#### [Challenges]
**a)** In the pedalboard text below, where in the signal chain does the Boss DD-2 run?
**b)** Carry on the pedalboard text below, starting right after its last sentence.

#### [Source excerpt]
--
Joe describes this as "basically three separate sounds" and "the world's most expensive three-channel amp." Each amp combination responds differently to the same overdrive pedals, so switching amps effectively gives Joe six or more distinct drive voicings without changing any pedal settings.

Interaction with other pedals

Every front-of-amp pedal on the board feeds through the Lehle. It's the intersection point where pedal choices and amp choices multiply together. The Fuzz Face is the notable exception, routing separately to the Fender Twins.

10 of 12

Boss DD-2 Digital Delay

Digital Delay · Current production
Boss DD-2 digital delay pedal

The DD-2 provides slapback delay. That's it. Joe doesn't use it for long ambient trails or rhythmic dotted-eighth patterns. It adds depth and space to his lead tone by running short repeats behind the note, thickening the overall sound without drawing attention to the effect itself.

How Joe uses it

The DD-2 runs in the Marshall Silver Jubilee's effects loop, not in front of the amp. This is the same routing as the Rotosphere, and for the same reason.

Delay in the effects loop processes the amp's driven tone cleanly. Delay in front of a driven amp would send the repeats through the amp's distortion, creating a muddy, indistinct wash.

A note on the model: earlier sources (including some older rig rundowns) listed a DD-3 in this slot. Current board photos and the June 2025 Guitarist interview confirm the DD-2, which is functionally identical for Joe's slapback use. Anyone chasing this tone with a DD-3 will get the same result.

Interaction with other pedals

Shares the Marshall loop with the Rotosphere. When both are engaged, the delay is applied to the rotary-modulated signal. This layering creates the vintage wash that characterises some of Joe's slower, more atmospheric passages.
--
#### [Dataset excerpt]

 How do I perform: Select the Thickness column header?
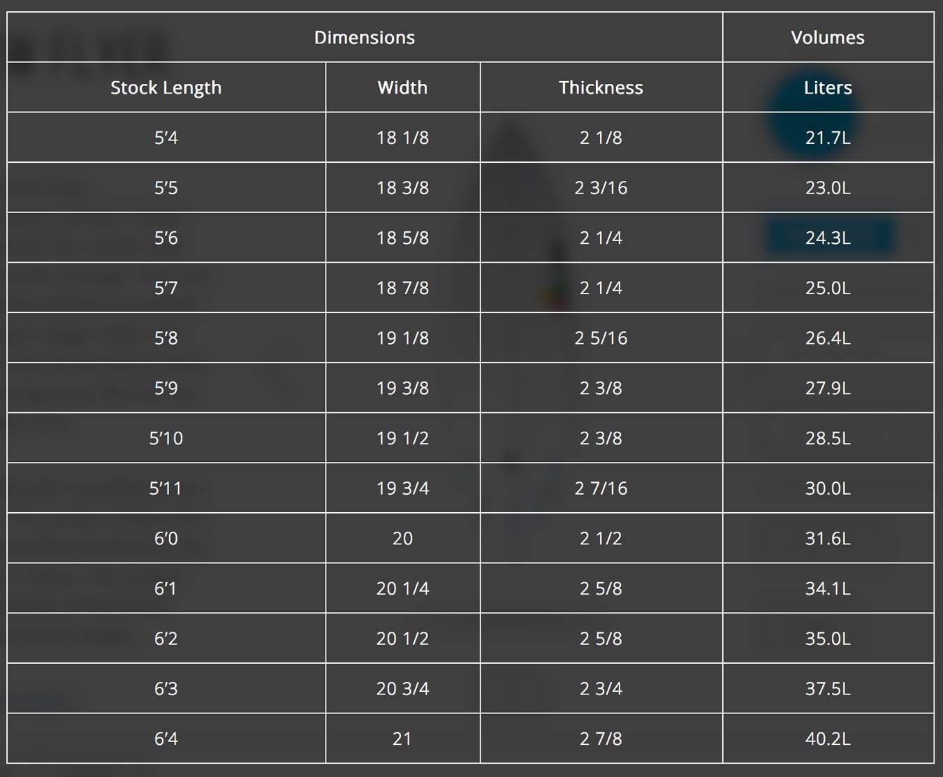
--
#### [Answers in order]
**a)** It runs in the Marshall Silver Jubilee's effects loop, not in front of the amp.

**b)**
11 of 12

Hughes & Kettner Rotosphere MKII

Rotary · Discontinued, $400–600 used
Hughes and Kettner Rotosphere MKII rotary simulator

Joe calls this pedal "a fake Leslie." Its job is to simulate a rotating speaker cabinet. It runs in the Marshall Silver Jubilee's effects loop alongside the Boss DD-3 delay. This is one of the two most important effects-loop pedals on the rig.

How Joe uses it

The Rotosphere is now discontinued, and secondhand units fetch $400 to $600. This is one of the few pedals on Joe's board that isn't easily replaceable. It sits in the amp's effects loop rather than in front of the amp.

That's critical. Running a rotary effect in the loop means it processes the amp's already-driven tone, producing a richer, more three-dimensional swirl than you'd get placing it before the preamp.

The Rotosphere specifically partners with the Marshall Jubilees, not the Fender Twins. When Joe engages the rotary effect, it's processing Marshall crunch. That combination produces the thick, organ-like modulation you hear on songs where Joe channels a classic rock aesthetic. The MKII version uses a real tube in the circuit, which adds warmth and harmonic complexity to the effect.

Interaction with other pedals

As far as I can tell, it shares the Marshall effects loop with the Boss DD-3. When both are active, you get a rotary-modulated signal with delay, creating a spacious, vintage-sounding wash behind Joe's lead lines.

12 of 12

Voodoo Lab Pedal Power 2 Plus

Power Supply · Current production
Voodoo Lab Pedal Power 2 Plus isolated power supply

The Voodoo Lab Pedal Power 2 Plus provides isolated power to every pedal on the board. Alongside the loop box and I/O box (not pictured), it handles the practical plumbing of the rig.

How Joe uses it

Joe described these in the Guitarist interview with characteristic bluntness: "The rest of it's just junction boxes. Inputs for the amps, and a junction box to get to the switcher and out, and then there are the two boxes that power everything."

They're invisible to the audience but essential to the board's function. The isolated power supply matters because it prevents ground loops and noise that can plague multi-amp rigs, especially when running both Marshall and Fender amplifiers on the same stage.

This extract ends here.